Before this year, I never gave money a lot of thought. My dad is pretty well off. I grew up in a nice house in a safe neighborhood in Ankeny, outside Des Moines, and even though Putnam isn’t cheap, I didn’t have to worry about tuition. I always knew my dad would pay it, whatever it was.
But that was before the pictures, and it was before I figured out that, no matter what I do, I can’t make them go away. Not by myself.
I need fifteen hundred dollars—maybe more—to hire the company that will push my name down in the search rankings and scrub my reputation online. The guy I talked to when I called said that cases like mine can be more involved, which means a higher fee.
I don’t have a job. I had one in high school, but Dad says I’m better off concentrating on my schoolwork now. I have a hundred thousand dollars in a savings account—my share of the life-insurance settlement when my mom died from cancer when I was a baby—but until I’m twenty-one, I can’t touch it.

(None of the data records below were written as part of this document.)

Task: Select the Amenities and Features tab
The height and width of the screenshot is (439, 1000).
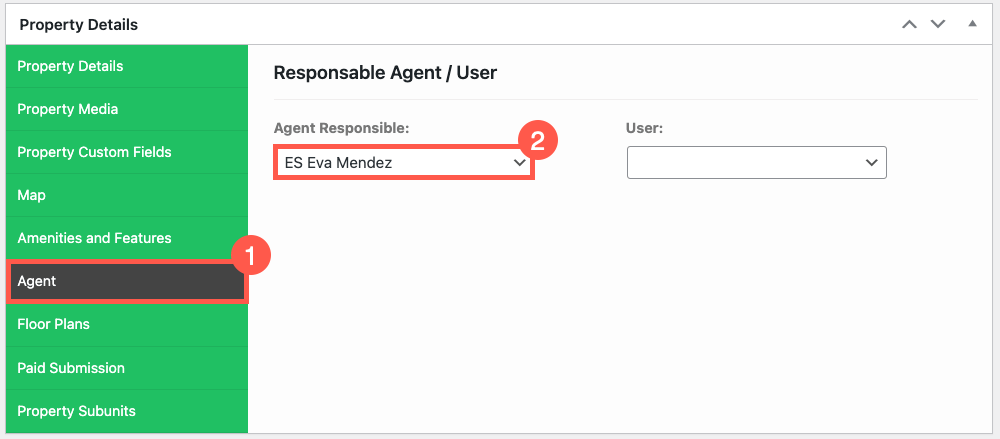Action: 126,238
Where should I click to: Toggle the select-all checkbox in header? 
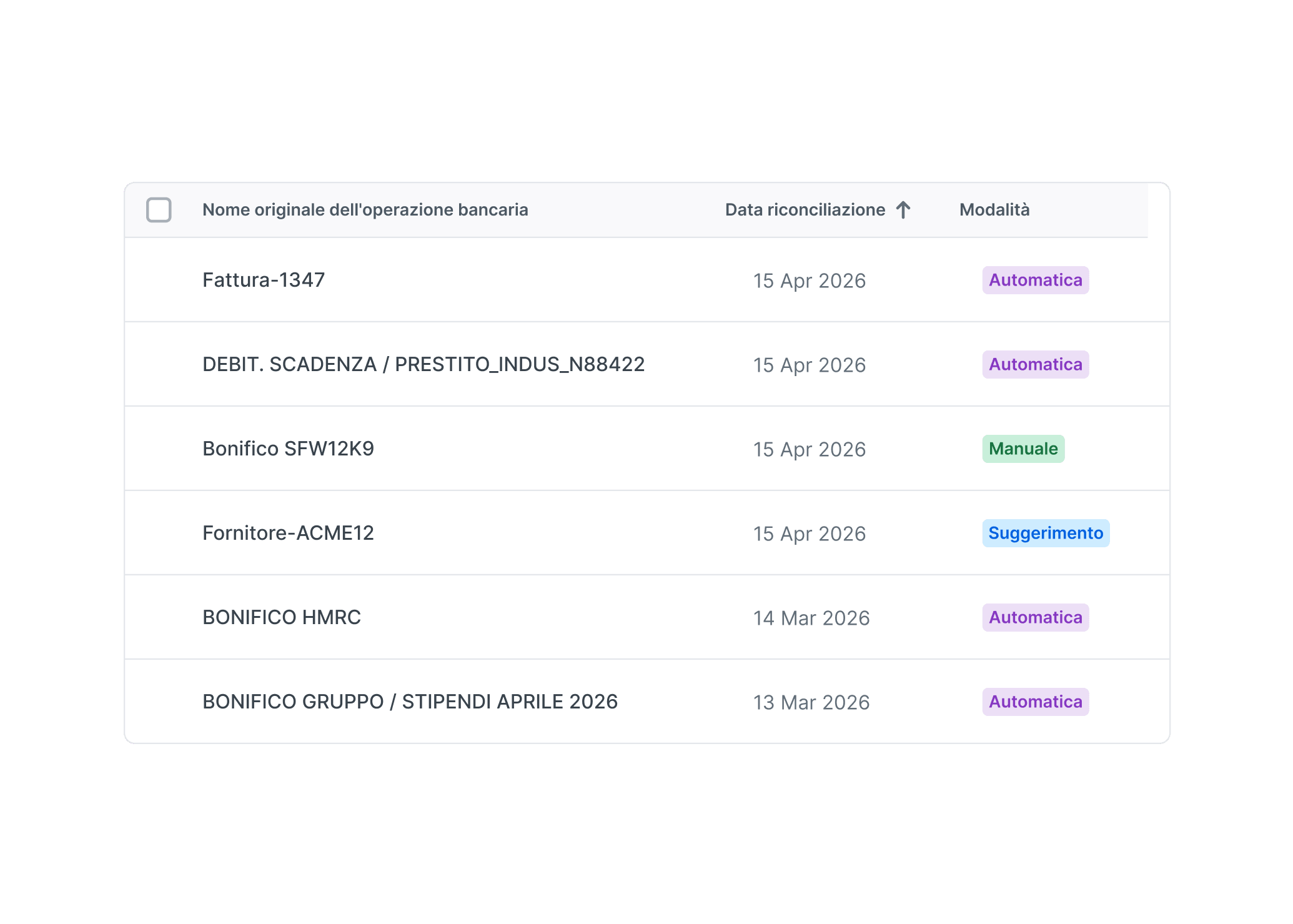(x=159, y=210)
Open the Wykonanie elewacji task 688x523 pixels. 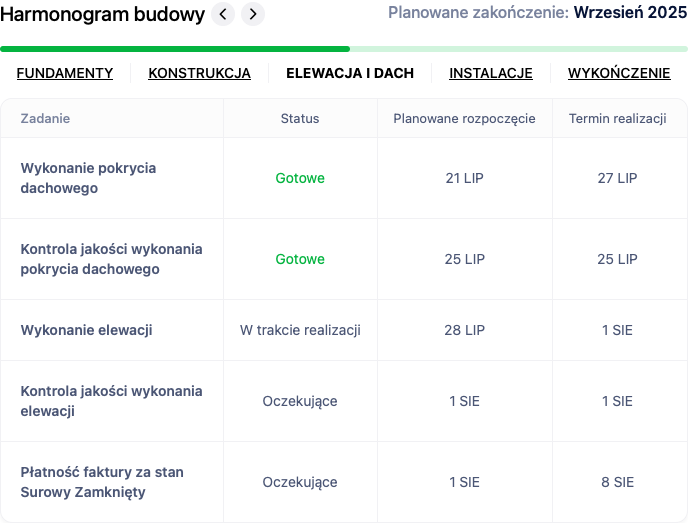86,330
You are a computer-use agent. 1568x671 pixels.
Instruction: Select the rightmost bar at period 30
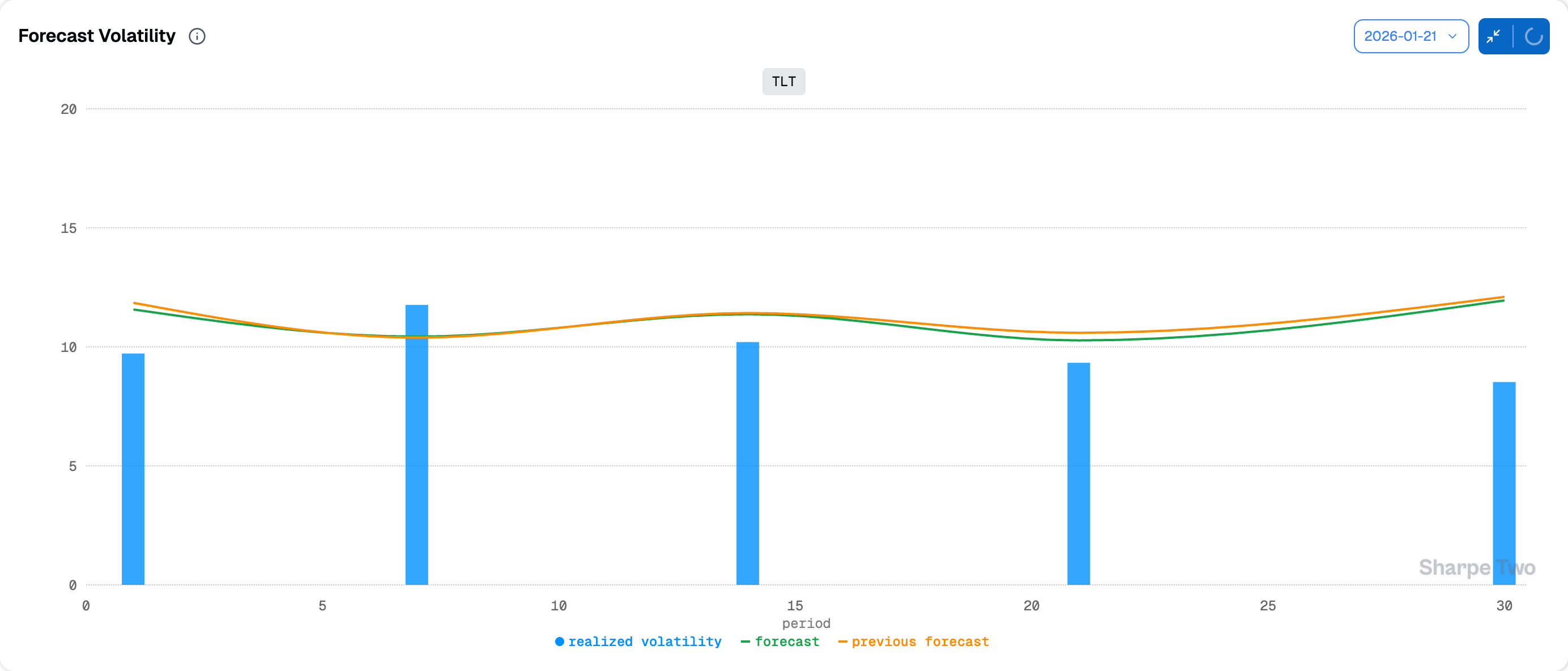coord(1504,483)

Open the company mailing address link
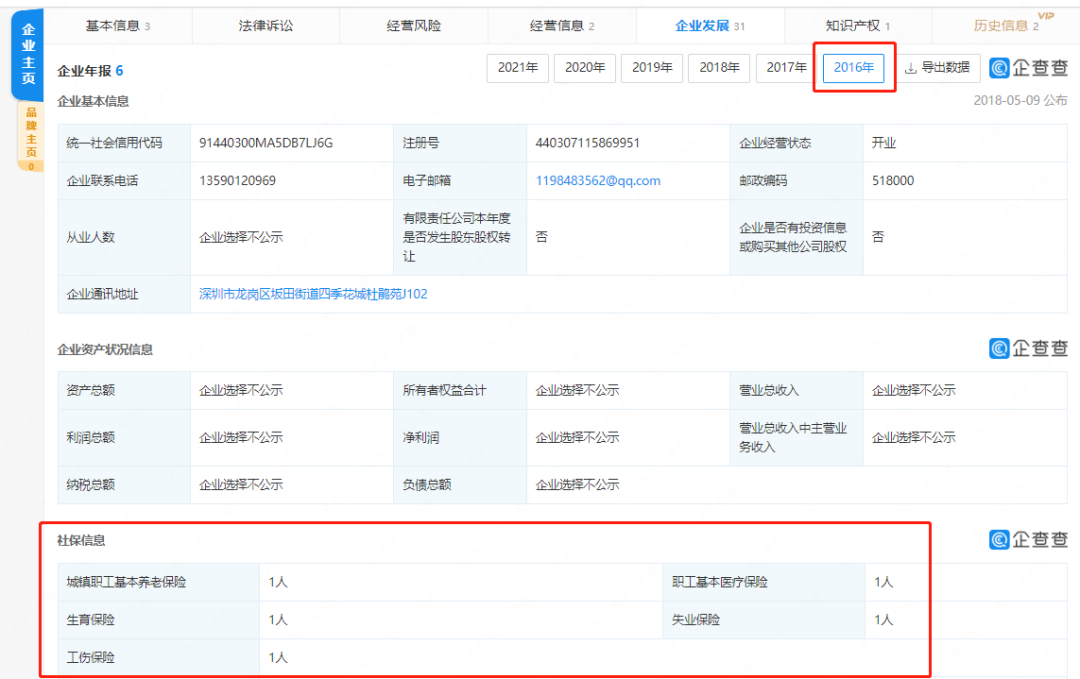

With no income and no credit history, I can’t get fifteen hundred dollars on a credit card without my dad cosigning on the application. I tried.
“Caroline?” West asks.
“What?”
He steps closer. “What’s this really about?”
And I blurt out the stupidest thing. “You don’t have to protect me.”
Because I’m sick of it. Of being protected. Of needing to be.
“I’m not.”
His eyes, though. When I meet his eyes, they’re blazing with the truth.
He is. He wants to.
“You know what the worst thing is?” I ask. “It’s knowing I was always stupid and sheltered and just … just useless. Everyone telling me I’m smart, like that’s so great and important. Going to a good college—oh, Caroline, how fantastic. But one bad thing happens to me, and I can’t even …”
I trail off, because I think I’m going to cry, and I’m too angry to give in to it.
West takes another step closer, and then he’s rubbing my arm. The flat of his palm lands against the back of my neck, over my hair, and he’s tipping me forward until my forehead rests against his chest.
“You’re not useless.”
“No, seriously, I can’t—I need you to hear this, okay? Because the thing is—”
“Caroline, shut up.”
The way he says it, though—it’s definitely the nicest anyone’s ever shut me up. And his rubbing hand comes around my back and presses me into him, and that’s nice, too. I can feel him breathing. I can smell his skin, feel my hair catching on the stubble underneath his chin.